They’ve combined those three pieces — including a one-act opera dealing with the Nazi persecution of gay people, a subject Heggie knew nothing about until he got the commission — into the two-act “Out of Darkness: Two Remain,” scheduled for a fully staged premiere at Atlanta Opera next spring.
So Heggie was already deeply engaged in the subject when
Patricia Moy of Burlingame’s Music at Kohl Mansion asked him and Scheer to create a chamber opera inspired by the Violins of Hope. That’s the collection of string instruments that survived the concentration camps and Jewish ghettos, were restored by Israeli craftsmen, and became the subject of a book and documentary that told their potent stories. A string quartet will play four of those violins when Heggie’s piece premieres in 2020.
The commission was made possible by a $150,000 grant
from the William and Flora
Hewlett Foundation — one of 10 such grants Hewlett made last week to Bay Area nonprofits in the first round of its Hewlett 50 Arts Commissions, an $8 million commissioning project said to be the largest of its kind in the country.
Other grantees include Kronos Quartet, which has commissioned jazz and film composer Terence Blanchard to write a work about race relations, to be performed by an ensemble featuring Youth Speaks poets and the San Francisco Girls Chorus.

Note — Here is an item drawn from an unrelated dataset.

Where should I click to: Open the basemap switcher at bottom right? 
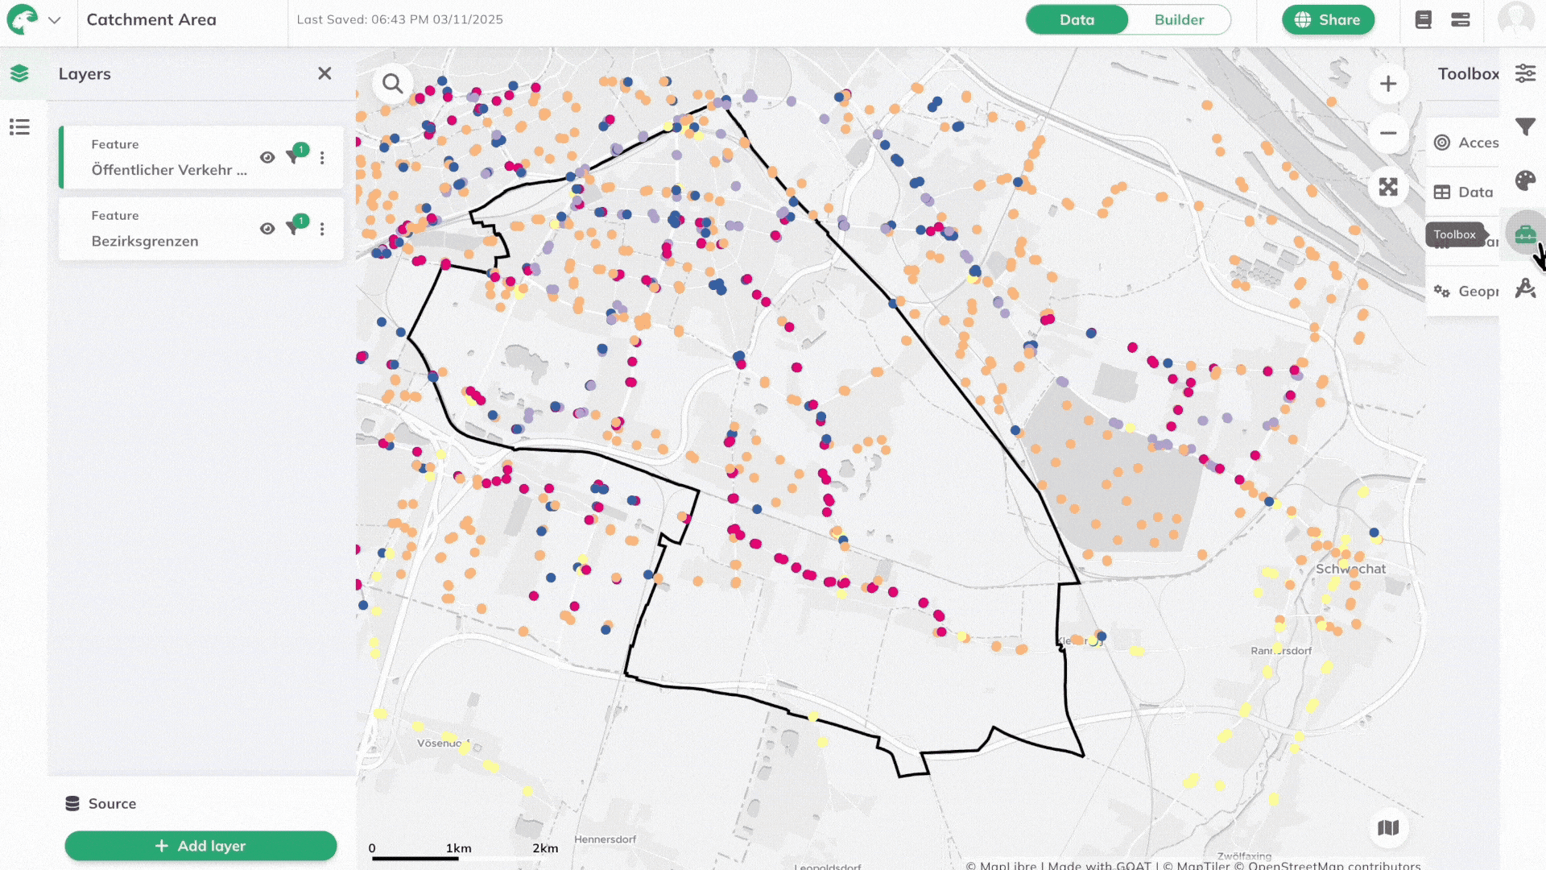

With its Hewlett grant, Mills College is commissioning Meredith
Monk to create an immersive work for her vocal ensemble, musicians from the San Francisco Symphony and others.
The goal of Music of Remembrance, Heggie says, “is to give voice to voices silenced by the Holocaust. When this Violins of Hope commission came along, I thought, ‘How much closer can you get to the voices of the people who were silenced than the instruments they played?’ It’s an incredibly moving and inspiring project.”
The stories of those violins “are unbelievably harrowing and beautiful,” adds Heggie, who’s writing the work for soprano, string quartet and violin soloist (all to be named later).
“I love that they’re called Violins of Hope, not destruction or death. The goal is to awaken people so that we don’t forget the past, and we see a hopeful future.”
Heggie hasn’t started composing yet, but plans to evoke some of the feeling of the music played on those instruments 70 or 80 years ago, as well as “writing something of today, so their voices continue forward.”
For more information about the Hewlett grants, go to www. hewlett.org/50commissions.
Zeitlin does Strayhorn
The venerable Bay Area jazz pianist Denny Zeitlin returns to the Piedmont Piano Co. for another solo excursion Dec. 8, this time exploring the rich, sensuous music of Billy Strayhorn, Duke Ellington’s longtime composing and arranging associate. He wrote such beautiful pieces as “Chelsea Bridge,” “Lush Life” and “A Flower Is a Lovesome Thing,” not to mention the Ellington theme song, “Take the ‘A’ Train.”
Immersing himself in Strayhorn’s work for the first time has been an enriching experience, Zeitlin says. “His music is broad and deep, and anticipated by many years a number of developments in jazz composition.”
For more information, go to www.piedmontpiano.com.
Tandy Beal and friends for the holidays
Noted Santa Cruz choreographer Tandy Beal and her company, which merges various modes of performance, brings “Joy!,” a holiday show mixing circus, dance and live music by the a cappella vocal group SoVoSó, to the Santa Cruz Civic Auditorium on Friday-Sunday, Nov. 24-26, and to San Jose’s Hammer Theatre on Dec. 1-3.
The performers include clown Jeff Raz and physical comedian Diane Wasnak, veterans of the Pickle Family Circus and Cirque du Soleil.
For more information, go to www.tandybeal.com/joy.
Jackson to ACT
Mark Jackson, the noted Bay Area playwright, director, actor and teacher, has been hired as the new director of American Conservatory Theater’s Studio ACT, which provides training for adult actors of all levels of experience. He takes over the post from Nick
Gabriel, a former resident artist with the company who’s now an assistant professor at Chapman University in Southern California.